==== Supplied records ====

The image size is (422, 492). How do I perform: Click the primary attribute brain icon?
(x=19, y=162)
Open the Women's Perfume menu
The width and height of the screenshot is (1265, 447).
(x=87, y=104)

====

• **Your task**
Please restate the records in full, word for word.

• **Problem solution**
The image size is (422, 492). How do I perform: Click the primary attribute brain icon?
(x=19, y=162)
Open the Women's Perfume menu
The width and height of the screenshot is (1265, 447).
(x=87, y=104)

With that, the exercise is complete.